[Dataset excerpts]
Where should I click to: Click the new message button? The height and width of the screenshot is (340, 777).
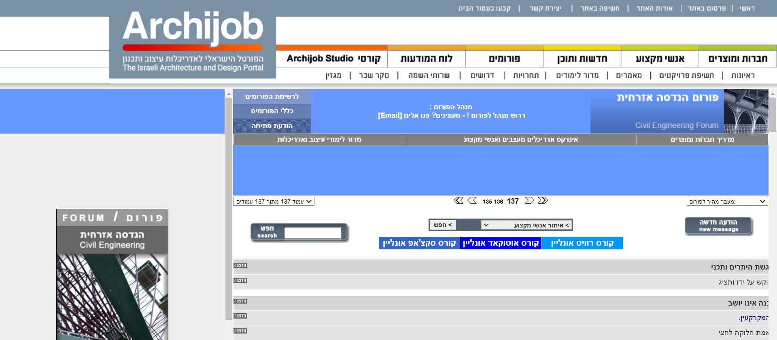tap(719, 226)
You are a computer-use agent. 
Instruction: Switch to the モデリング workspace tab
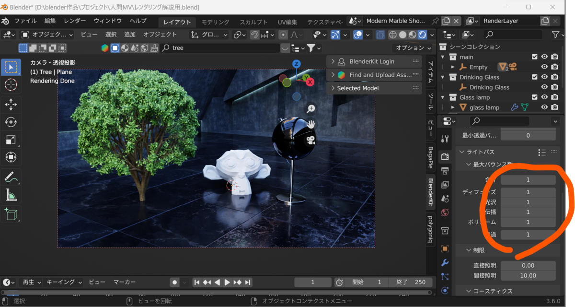point(215,22)
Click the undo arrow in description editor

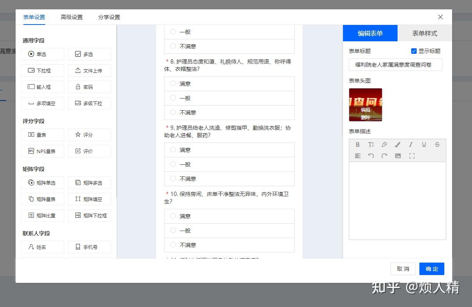[x=371, y=156]
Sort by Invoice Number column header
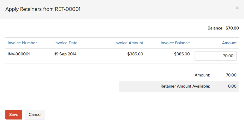Image resolution: width=244 pixels, height=124 pixels. [x=22, y=43]
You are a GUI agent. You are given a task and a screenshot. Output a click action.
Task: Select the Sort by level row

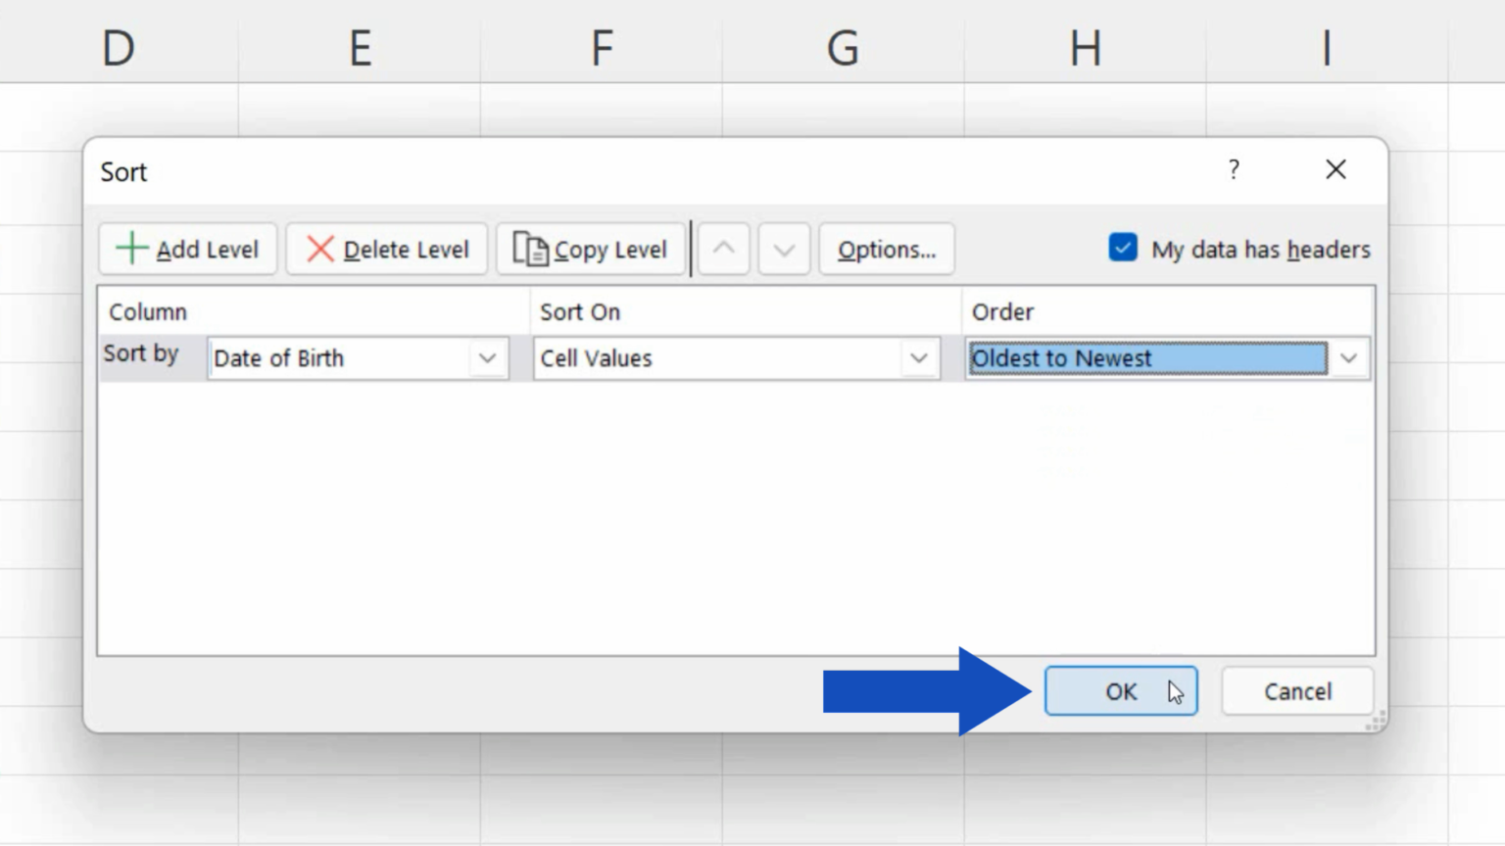point(141,354)
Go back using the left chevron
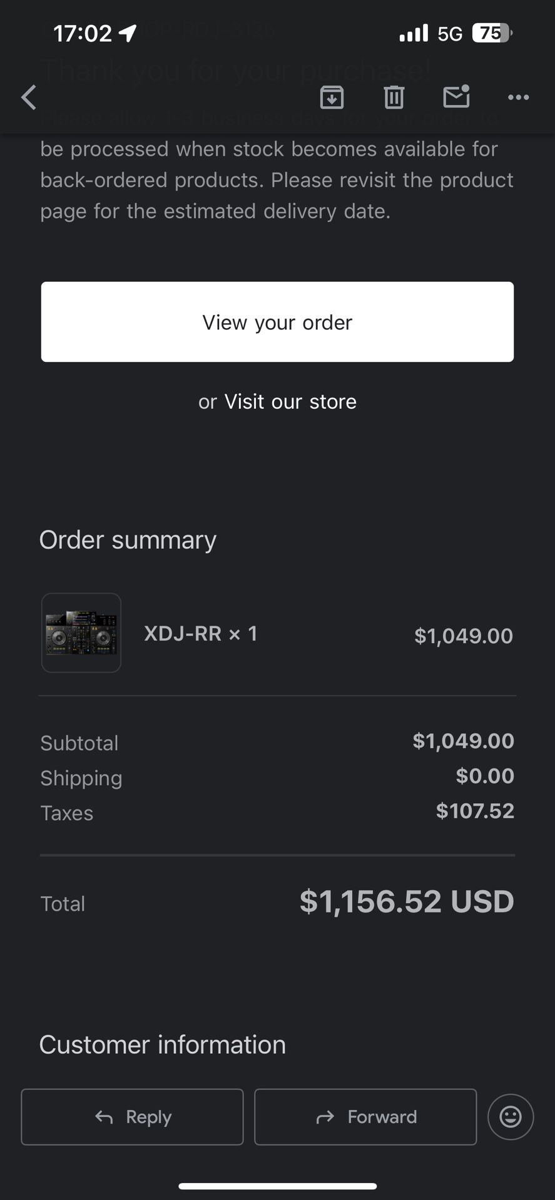 click(29, 98)
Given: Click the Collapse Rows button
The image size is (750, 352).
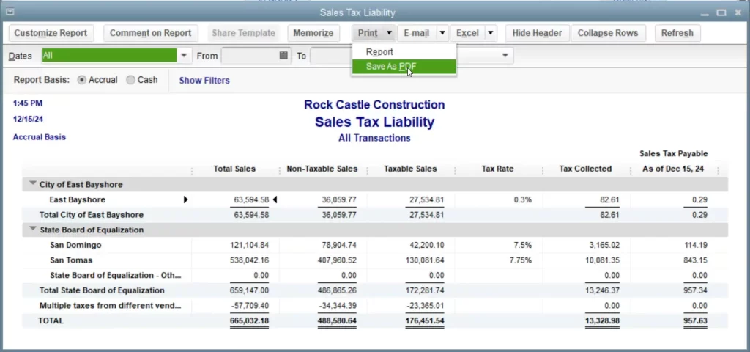Looking at the screenshot, I should [608, 33].
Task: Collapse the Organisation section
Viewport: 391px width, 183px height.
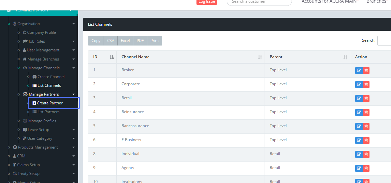Action: click(x=28, y=24)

* _Problem to solve_: Copy each line of the data that contains the word "agent", leaving the other lines out.

* _Your response_:
You are a computer-use agent. 
You are a GUI agent. You are given a task and a screenshot. Output a click action.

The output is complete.